[Dataset records]

------------------------

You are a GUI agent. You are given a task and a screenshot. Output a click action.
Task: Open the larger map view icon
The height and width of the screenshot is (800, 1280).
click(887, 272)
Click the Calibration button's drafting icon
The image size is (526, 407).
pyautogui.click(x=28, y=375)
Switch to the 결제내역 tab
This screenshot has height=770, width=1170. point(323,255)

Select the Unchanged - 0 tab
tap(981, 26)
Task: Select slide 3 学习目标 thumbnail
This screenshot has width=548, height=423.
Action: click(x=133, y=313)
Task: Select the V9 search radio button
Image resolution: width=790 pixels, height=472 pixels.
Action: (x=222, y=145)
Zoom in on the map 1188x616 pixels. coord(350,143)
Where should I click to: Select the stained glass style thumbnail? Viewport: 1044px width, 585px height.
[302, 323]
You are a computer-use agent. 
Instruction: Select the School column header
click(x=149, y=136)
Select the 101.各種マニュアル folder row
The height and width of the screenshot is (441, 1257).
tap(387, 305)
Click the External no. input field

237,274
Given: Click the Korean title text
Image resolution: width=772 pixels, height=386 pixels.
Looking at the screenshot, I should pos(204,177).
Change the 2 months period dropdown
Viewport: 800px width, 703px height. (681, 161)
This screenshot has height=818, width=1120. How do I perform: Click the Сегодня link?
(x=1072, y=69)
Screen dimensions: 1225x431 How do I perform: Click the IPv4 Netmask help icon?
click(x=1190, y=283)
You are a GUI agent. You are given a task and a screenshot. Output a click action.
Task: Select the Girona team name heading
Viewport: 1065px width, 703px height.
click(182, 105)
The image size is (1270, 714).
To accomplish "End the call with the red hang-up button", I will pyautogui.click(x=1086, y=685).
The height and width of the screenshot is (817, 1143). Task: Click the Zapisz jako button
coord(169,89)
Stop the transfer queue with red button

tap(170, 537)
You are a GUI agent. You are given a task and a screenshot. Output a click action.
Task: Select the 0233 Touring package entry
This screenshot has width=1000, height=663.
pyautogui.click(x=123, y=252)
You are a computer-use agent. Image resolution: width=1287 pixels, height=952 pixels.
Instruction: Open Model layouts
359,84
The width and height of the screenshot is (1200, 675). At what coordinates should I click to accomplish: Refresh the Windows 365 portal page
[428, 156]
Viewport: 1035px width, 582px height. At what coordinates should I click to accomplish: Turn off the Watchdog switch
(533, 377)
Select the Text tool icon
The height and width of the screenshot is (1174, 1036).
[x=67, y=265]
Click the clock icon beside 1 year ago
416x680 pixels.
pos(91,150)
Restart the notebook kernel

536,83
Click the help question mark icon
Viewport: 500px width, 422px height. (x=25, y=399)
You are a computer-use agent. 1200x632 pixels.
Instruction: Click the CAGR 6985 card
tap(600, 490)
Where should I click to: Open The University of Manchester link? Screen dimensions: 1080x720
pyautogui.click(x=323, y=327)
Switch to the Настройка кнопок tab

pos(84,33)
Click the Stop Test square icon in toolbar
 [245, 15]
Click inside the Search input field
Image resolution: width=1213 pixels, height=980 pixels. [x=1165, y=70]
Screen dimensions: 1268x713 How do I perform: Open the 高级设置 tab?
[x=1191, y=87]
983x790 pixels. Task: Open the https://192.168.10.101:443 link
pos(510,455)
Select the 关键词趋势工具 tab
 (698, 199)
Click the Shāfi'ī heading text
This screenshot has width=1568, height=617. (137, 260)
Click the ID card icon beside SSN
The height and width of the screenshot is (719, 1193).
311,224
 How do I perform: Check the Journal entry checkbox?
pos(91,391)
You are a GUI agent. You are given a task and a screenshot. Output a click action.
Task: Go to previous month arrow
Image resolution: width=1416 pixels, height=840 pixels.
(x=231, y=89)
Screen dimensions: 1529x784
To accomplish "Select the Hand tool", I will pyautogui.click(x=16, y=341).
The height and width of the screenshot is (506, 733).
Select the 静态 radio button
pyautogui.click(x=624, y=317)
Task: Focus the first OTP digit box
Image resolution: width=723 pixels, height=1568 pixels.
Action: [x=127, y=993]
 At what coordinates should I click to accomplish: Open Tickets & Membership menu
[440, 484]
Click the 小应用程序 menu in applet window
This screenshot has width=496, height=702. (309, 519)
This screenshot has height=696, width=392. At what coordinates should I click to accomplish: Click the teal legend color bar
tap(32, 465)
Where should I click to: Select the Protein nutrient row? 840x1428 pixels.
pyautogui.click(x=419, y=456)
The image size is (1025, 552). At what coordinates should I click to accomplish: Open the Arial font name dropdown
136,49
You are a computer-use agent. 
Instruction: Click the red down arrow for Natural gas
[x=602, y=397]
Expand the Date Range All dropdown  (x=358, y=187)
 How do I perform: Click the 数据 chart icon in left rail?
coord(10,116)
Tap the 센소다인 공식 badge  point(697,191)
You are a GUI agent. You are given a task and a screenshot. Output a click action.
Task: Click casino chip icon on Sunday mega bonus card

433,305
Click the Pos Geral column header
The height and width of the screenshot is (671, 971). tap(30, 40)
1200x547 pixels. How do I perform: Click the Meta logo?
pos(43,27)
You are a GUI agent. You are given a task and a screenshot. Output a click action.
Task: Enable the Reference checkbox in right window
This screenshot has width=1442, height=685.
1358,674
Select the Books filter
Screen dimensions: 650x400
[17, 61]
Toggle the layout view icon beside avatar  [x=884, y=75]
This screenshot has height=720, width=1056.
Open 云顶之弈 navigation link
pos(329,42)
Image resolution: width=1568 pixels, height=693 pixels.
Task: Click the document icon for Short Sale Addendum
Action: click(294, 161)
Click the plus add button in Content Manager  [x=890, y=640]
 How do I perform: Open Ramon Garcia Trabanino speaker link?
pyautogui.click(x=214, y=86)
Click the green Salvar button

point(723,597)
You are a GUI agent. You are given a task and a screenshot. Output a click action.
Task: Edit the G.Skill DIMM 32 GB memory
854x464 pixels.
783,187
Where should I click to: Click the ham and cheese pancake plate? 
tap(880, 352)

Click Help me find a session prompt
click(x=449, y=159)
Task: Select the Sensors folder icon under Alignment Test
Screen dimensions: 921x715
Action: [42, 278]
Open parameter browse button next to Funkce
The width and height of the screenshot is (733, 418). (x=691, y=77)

------------------------

Reproduce the entries exactly, dropping nothing.

Answer to this exercise
You are a GUI agent. You are given a task and a screenshot. Output a click action.
Task: Open the larger map view icon
The height and width of the screenshot is (800, 1280).
click(887, 272)
Click the Calibration button's drafting icon
The image size is (526, 407).
pyautogui.click(x=28, y=375)
Switch to the 결제내역 tab
This screenshot has height=770, width=1170. point(323,255)

Select the Unchanged - 0 tab
tap(981, 26)
Task: Select slide 3 学习目标 thumbnail
This screenshot has width=548, height=423.
Action: click(x=133, y=313)
Task: Select the V9 search radio button
Image resolution: width=790 pixels, height=472 pixels.
Action: (x=222, y=145)
Zoom in on the map 1188x616 pixels. coord(350,143)
Where should I click to: Select the stained glass style thumbnail? Viewport: 1044px width, 585px height.
[302, 323]
You are a computer-use agent. 
Instruction: Select the School column header
click(x=149, y=136)
Select the 101.各種マニュアル folder row
The height and width of the screenshot is (441, 1257).
tap(387, 305)
Click the External no. input field

237,274
Given: Click the Korean title text
Image resolution: width=772 pixels, height=386 pixels.
Looking at the screenshot, I should pos(204,177).
Change the 2 months period dropdown
Viewport: 800px width, 703px height. (681, 161)
This screenshot has height=818, width=1120. How do I perform: Click the Сегодня link?
(x=1072, y=69)
Screen dimensions: 1225x431 How do I perform: Click the IPv4 Netmask help icon?
click(x=1190, y=283)
You are a GUI agent. You are given a task and a screenshot. Output a click action.
Task: Select the Girona team name heading
Viewport: 1065px width, 703px height.
click(182, 105)
The image size is (1270, 714).
To accomplish "End the call with the red hang-up button", I will pyautogui.click(x=1086, y=685).
The height and width of the screenshot is (817, 1143). Task: Click the Zapisz jako button
coord(169,89)
Stop the transfer queue with red button

tap(170, 537)
You are a GUI agent. You are given a task and a screenshot. Output a click action.
Task: Select the 0233 Touring package entry
This screenshot has width=1000, height=663.
pyautogui.click(x=123, y=252)
You are a computer-use agent. Image resolution: width=1287 pixels, height=952 pixels.
Instruction: Open Model layouts
359,84
The width and height of the screenshot is (1200, 675). At what coordinates should I click to accomplish: Refresh the Windows 365 portal page
[428, 156]
Viewport: 1035px width, 582px height. At what coordinates should I click to accomplish: Turn off the Watchdog switch
(533, 377)
Select the Text tool icon
The height and width of the screenshot is (1174, 1036).
[x=67, y=265]
Click the clock icon beside 1 year ago
416x680 pixels.
pos(91,150)
Restart the notebook kernel

536,83
Click the help question mark icon
Viewport: 500px width, 422px height. (x=25, y=399)
You are a computer-use agent. 1200x632 pixels.
Instruction: Click the CAGR 6985 card
tap(600, 490)
Where should I click to: Open The University of Manchester link? Screen dimensions: 1080x720
pyautogui.click(x=323, y=327)
Switch to the Настройка кнопок tab

pos(84,33)
Click the Stop Test square icon in toolbar
 [245, 15]
Click inside the Search input field
Image resolution: width=1213 pixels, height=980 pixels. [x=1165, y=70]
Screen dimensions: 1268x713 How do I perform: Open the 高级设置 tab?
[x=1191, y=87]
983x790 pixels. Task: Open the https://192.168.10.101:443 link
pos(510,455)
Select the 关键词趋势工具 tab
 (698, 199)
Click the Shāfi'ī heading text
This screenshot has width=1568, height=617. (137, 260)
Click the ID card icon beside SSN
The height and width of the screenshot is (719, 1193).
311,224
 How do I perform: Check the Journal entry checkbox?
pos(91,391)
You are a GUI agent. You are given a task and a screenshot. Output a click action.
Task: Go to previous month arrow
Image resolution: width=1416 pixels, height=840 pixels.
(x=231, y=89)
Screen dimensions: 1529x784
To accomplish "Select the Hand tool", I will pyautogui.click(x=16, y=341).
The height and width of the screenshot is (506, 733).
Select the 静态 radio button
pyautogui.click(x=624, y=317)
Task: Focus the first OTP digit box
Image resolution: width=723 pixels, height=1568 pixels.
Action: [x=127, y=993]
 At what coordinates should I click to accomplish: Open Tickets & Membership menu
[440, 484]
Click the 小应用程序 menu in applet window
This screenshot has width=496, height=702. (309, 519)
This screenshot has height=696, width=392. At what coordinates should I click to accomplish: Click the teal legend color bar
tap(32, 465)
Where should I click to: Select the Protein nutrient row? 840x1428 pixels.
pyautogui.click(x=419, y=456)
The image size is (1025, 552). At what coordinates should I click to accomplish: Open the Arial font name dropdown
136,49
You are a computer-use agent. 
Instruction: Click the red down arrow for Natural gas
[x=602, y=397]
Expand the Date Range All dropdown  (x=358, y=187)
 How do I perform: Click the 数据 chart icon in left rail?
coord(10,116)
Tap the 센소다인 공식 badge  point(697,191)
You are a GUI agent. You are given a task and a screenshot. Output a click action.
Task: Click casino chip icon on Sunday mega bonus card

433,305
Click the Pos Geral column header
The height and width of the screenshot is (671, 971). tap(30, 40)
1200x547 pixels. How do I perform: Click the Meta logo?
pos(43,27)
You are a GUI agent. You are given a task and a screenshot. Output a click action.
Task: Enable the Reference checkbox in right window
This screenshot has width=1442, height=685.
1358,674
Select the Books filter
Screen dimensions: 650x400
[17, 61]
Toggle the layout view icon beside avatar  [x=884, y=75]
This screenshot has height=720, width=1056.
Open 云顶之弈 navigation link
pos(329,42)
Image resolution: width=1568 pixels, height=693 pixels.
Task: Click the document icon for Short Sale Addendum
Action: click(294, 161)
Click the plus add button in Content Manager  [x=890, y=640]
 How do I perform: Open Ramon Garcia Trabanino speaker link?
pyautogui.click(x=214, y=86)
Click the green Salvar button

point(723,597)
You are a GUI agent. You are given a task and a screenshot. Output a click action.
Task: Edit the G.Skill DIMM 32 GB memory
854x464 pixels.
783,187
Where should I click to: Click the ham and cheese pancake plate? 
tap(880, 352)

Click Help me find a session prompt
click(x=449, y=159)
Task: Select the Sensors folder icon under Alignment Test
Screen dimensions: 921x715
Action: [42, 278]
Open parameter browse button next to Funkce
The width and height of the screenshot is (733, 418). (x=691, y=77)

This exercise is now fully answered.